:: Data for processing

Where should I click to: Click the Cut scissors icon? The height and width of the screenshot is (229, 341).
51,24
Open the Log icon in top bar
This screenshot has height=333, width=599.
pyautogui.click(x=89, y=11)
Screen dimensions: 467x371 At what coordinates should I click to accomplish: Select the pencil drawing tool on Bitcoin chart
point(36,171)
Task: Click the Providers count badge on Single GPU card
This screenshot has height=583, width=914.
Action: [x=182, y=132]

::::
:: Data for processing

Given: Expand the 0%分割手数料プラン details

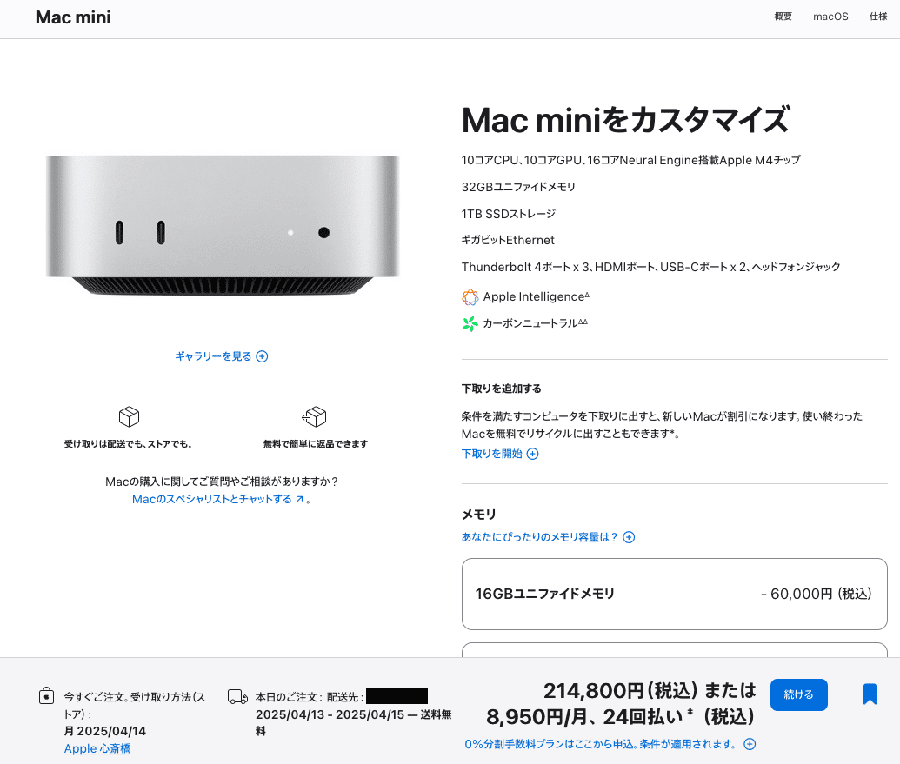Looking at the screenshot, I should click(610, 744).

::::
:: Data for processing

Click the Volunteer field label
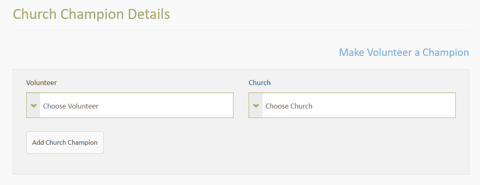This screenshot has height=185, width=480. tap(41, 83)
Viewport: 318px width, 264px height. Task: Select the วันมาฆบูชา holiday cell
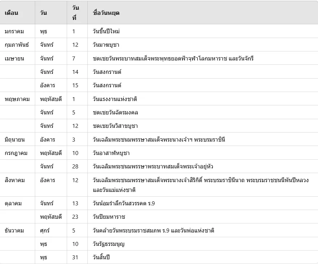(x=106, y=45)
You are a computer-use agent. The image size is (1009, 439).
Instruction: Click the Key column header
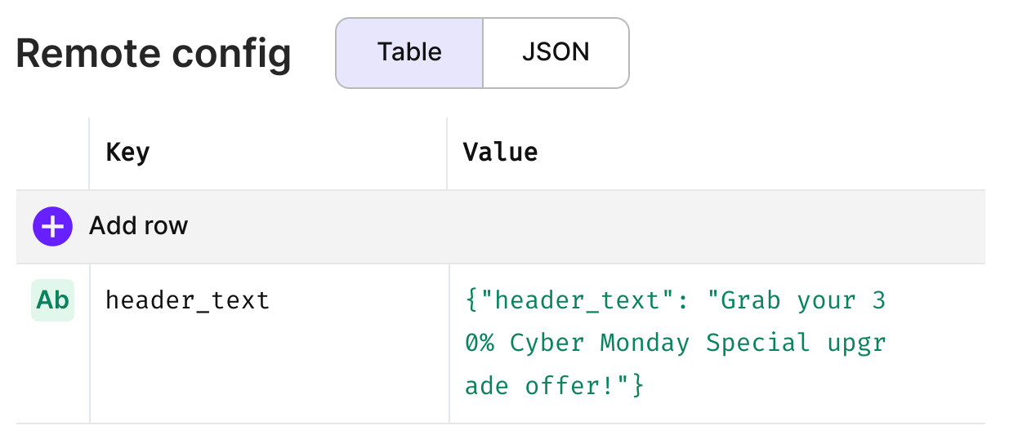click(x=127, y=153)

::::

Directions for this task:
Copy out the entries word for word, starting at the line with "Where should I" and ending with the line with "Action: [x=182, y=132]", both of those lines included.

Finished task:
Where should I click to: Click the Cut scissors icon? The height and width of the screenshot is (229, 341).
51,24
Open the Log icon in top bar
This screenshot has height=333, width=599.
pyautogui.click(x=89, y=11)
Screen dimensions: 467x371 At what coordinates should I click to accomplish: Select the pencil drawing tool on Bitcoin chart
point(36,171)
Task: Click the Providers count badge on Single GPU card
This screenshot has height=583, width=914.
Action: [x=182, y=132]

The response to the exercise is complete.